Polly Stenham’s adaptation at The National brings Julie to a modern setting, where the same forces of misogyny and upstairs/downstairs class divide feel somewhat strained. Set within the diverse social fabric of modern London, Stenham relies on new elements to bring relevance to Strindberg’s themes, but the result rather confuses the pallet. Despite strong acting from the whole cast, particularly from The Crown’s Vanessa Kirby, this production implodes in it’s struggle to find new meaning.

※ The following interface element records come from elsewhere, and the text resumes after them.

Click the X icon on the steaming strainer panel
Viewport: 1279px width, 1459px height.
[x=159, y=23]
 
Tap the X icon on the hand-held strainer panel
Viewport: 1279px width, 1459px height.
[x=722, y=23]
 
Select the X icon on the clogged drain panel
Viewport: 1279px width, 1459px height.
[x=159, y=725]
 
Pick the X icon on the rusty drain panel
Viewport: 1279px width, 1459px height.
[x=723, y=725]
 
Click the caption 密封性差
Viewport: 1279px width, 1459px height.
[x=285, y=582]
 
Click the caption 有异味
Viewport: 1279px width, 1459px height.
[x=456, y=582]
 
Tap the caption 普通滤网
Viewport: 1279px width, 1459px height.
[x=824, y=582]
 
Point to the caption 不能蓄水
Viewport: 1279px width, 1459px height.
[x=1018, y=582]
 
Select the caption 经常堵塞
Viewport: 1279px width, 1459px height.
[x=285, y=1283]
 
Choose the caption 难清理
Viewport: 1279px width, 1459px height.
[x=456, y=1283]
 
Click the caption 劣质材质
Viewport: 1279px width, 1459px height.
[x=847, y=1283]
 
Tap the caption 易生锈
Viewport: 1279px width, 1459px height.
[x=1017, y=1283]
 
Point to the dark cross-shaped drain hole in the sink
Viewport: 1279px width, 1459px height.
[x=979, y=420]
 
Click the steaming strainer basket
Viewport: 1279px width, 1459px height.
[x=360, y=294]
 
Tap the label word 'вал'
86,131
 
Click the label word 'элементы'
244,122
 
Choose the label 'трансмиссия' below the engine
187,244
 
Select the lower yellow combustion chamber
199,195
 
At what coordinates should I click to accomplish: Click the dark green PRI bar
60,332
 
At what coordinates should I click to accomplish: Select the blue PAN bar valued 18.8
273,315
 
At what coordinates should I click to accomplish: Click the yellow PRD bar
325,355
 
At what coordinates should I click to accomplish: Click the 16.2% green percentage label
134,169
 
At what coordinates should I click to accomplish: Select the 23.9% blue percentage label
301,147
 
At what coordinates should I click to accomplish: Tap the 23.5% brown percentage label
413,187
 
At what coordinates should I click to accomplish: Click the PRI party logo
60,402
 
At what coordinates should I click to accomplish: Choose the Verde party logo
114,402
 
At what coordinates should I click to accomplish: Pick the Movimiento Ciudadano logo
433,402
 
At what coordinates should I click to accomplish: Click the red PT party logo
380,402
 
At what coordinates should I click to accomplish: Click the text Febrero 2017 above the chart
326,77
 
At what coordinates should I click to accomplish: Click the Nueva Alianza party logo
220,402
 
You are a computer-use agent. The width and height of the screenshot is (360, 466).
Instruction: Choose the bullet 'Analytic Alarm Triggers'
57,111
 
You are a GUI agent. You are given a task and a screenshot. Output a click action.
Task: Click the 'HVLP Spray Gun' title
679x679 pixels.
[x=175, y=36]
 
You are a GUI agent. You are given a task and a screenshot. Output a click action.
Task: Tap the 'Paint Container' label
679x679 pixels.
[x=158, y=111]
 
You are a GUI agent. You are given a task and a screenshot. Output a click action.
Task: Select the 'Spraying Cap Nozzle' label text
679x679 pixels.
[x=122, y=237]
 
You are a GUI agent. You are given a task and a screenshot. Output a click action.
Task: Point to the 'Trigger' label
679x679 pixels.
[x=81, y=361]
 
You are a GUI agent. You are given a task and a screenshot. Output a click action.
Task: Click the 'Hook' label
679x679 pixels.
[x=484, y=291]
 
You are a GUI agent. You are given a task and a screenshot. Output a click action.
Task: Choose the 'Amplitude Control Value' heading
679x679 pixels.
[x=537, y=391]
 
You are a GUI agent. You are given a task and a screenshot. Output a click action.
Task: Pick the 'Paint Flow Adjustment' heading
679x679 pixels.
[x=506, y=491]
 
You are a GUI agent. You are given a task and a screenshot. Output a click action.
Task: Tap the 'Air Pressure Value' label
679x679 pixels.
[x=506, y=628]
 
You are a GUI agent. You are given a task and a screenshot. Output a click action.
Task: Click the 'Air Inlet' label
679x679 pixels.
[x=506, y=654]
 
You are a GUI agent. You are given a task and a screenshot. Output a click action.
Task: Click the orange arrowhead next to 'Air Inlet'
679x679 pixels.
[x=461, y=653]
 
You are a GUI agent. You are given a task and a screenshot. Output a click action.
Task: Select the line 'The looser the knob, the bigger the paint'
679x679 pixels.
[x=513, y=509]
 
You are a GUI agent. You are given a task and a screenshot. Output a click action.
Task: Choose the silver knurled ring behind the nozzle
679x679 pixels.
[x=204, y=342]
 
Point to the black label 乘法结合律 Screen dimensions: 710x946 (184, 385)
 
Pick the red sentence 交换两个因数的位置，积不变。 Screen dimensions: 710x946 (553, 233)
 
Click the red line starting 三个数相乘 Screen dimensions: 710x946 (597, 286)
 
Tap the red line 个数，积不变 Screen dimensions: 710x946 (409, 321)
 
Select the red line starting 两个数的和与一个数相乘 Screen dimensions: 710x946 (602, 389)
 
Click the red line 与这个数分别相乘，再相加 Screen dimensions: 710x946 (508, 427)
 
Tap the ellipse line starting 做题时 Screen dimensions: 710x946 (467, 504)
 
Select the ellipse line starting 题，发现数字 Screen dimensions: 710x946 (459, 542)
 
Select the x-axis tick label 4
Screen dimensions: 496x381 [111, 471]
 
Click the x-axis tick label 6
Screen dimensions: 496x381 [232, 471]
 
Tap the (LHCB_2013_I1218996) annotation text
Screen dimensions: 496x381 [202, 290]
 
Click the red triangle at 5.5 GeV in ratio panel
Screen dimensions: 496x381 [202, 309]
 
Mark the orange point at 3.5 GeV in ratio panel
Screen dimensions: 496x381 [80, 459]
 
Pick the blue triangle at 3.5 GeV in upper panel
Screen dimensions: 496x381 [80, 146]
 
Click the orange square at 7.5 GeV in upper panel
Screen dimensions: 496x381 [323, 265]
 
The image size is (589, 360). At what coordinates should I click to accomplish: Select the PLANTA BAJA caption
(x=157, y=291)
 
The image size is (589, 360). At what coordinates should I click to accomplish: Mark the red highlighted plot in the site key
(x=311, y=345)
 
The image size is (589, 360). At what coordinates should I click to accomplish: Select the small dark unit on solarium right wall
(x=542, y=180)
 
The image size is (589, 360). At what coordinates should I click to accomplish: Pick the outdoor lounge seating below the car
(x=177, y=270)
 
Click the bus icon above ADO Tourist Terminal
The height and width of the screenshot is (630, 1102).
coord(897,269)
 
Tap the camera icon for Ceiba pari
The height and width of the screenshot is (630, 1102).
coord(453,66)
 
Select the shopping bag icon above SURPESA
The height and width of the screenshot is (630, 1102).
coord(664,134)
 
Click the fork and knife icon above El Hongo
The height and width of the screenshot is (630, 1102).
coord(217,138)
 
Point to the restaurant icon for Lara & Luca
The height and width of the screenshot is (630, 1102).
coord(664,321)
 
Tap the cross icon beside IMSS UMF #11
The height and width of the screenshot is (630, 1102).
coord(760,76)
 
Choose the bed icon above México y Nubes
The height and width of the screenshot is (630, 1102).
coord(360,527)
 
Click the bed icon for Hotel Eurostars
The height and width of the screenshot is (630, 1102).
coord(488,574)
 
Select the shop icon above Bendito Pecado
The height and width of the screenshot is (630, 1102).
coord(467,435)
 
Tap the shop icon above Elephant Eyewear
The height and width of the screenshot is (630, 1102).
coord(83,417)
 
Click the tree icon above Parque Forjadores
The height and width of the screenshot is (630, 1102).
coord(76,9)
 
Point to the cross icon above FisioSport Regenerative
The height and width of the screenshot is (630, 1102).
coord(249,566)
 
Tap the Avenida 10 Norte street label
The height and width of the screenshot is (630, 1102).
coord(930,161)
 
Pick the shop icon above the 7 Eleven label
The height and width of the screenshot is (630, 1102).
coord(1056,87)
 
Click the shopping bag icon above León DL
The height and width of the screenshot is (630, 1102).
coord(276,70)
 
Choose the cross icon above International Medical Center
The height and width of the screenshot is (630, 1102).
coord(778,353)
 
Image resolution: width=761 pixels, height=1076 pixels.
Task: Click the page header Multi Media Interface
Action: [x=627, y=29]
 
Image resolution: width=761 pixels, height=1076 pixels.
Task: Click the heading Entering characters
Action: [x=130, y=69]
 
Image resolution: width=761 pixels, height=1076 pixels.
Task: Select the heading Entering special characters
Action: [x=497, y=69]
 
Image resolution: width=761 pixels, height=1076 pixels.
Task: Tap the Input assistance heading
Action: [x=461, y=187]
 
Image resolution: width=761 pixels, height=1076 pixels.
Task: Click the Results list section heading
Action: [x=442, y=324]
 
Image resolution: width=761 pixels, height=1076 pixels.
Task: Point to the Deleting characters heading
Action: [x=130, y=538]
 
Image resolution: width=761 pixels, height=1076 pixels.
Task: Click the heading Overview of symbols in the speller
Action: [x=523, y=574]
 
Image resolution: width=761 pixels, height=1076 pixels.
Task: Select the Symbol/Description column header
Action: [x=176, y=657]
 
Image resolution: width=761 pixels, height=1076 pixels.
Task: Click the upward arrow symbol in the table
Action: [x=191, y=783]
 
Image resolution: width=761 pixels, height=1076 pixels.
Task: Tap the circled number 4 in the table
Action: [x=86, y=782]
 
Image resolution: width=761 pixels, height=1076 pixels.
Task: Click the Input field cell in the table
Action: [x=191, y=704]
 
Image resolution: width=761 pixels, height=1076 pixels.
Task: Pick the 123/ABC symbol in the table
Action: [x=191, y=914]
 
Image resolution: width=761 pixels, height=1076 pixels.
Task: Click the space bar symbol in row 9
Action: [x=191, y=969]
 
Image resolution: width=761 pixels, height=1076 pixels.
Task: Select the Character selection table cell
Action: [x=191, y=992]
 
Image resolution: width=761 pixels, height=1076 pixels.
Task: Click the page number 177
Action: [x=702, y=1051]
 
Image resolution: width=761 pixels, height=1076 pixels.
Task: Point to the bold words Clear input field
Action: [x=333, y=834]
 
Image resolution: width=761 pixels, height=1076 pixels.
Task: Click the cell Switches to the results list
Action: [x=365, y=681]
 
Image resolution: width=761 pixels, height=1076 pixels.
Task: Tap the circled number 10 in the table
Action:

Julie review National Theatre
Eric Kofi Abrefa (Jean) and Thalissa Telix Eira as Kristina in Julie. Photo: Richard Hubert Smith

In Stenham’s version, Julie is throwing an all-night birthday party at which she idles between wild dancing, coke snorting and the odd tantrum. It’s a believable scene of hedonism, but the drug use undercuts our understanding of her real mental health, giving false reason for her behaviour. Another added element is that both Jean (Eric Kofi Abrefa) and Julie’s maid Kristina (Thalissa Tiexeira), are people of colour. This casting offers a visual signifier of racial hierarchy, but assuming Jean’s position as an economic migrant places his motives in the financial realm. As he consummates his infatuation with Miss Julie (on a literal and metaphorical ladder), he is reduced to an opportunist, as opposed to the more complex, manipulative sadist of Strindberg’s version that revels in Miss Julie’s ruin.

Julie review National Theatre
Julie at the National Theatre. Photo: Richard Hubert Smith

It is hard to believe that Stenham’s Jean harbours the misogyny of Strindberg, as he shows much admiration for his fiancé Kristina who, every bit as attractive as Julie, is on a course of self-improvement by quitting smoking and taking an online course. She has integrity stronger than Julie, who instead seeks improvement through the way people perceive her. With Julie at rock bottom after being recently dumped, she becomes an easy conquest for Jean. The question only begs: Why bother?

Julie National Theatre
Vanessa Kirby as Julie. Photo: Richard Hubert Smith

Tom Scutt’s design is bright and slick. The posh Hampstead Heath home is sterile in its modernism, but is gradually smeared with the stains of the party in a visual metaphor for Julie’s dishonour. A clever piece of Carrie Cracknell’s direction sees the worn out party guests exit the stage through the cupboards of the kitchen, ominously closing them as they leave: a suggestion that debauchery and wickedness hides in the walls of the very house, as in Julie’s ruined mind. Though at times entertaining and darkly humorous, the climax of the play fails to trigger a real sense of outrage.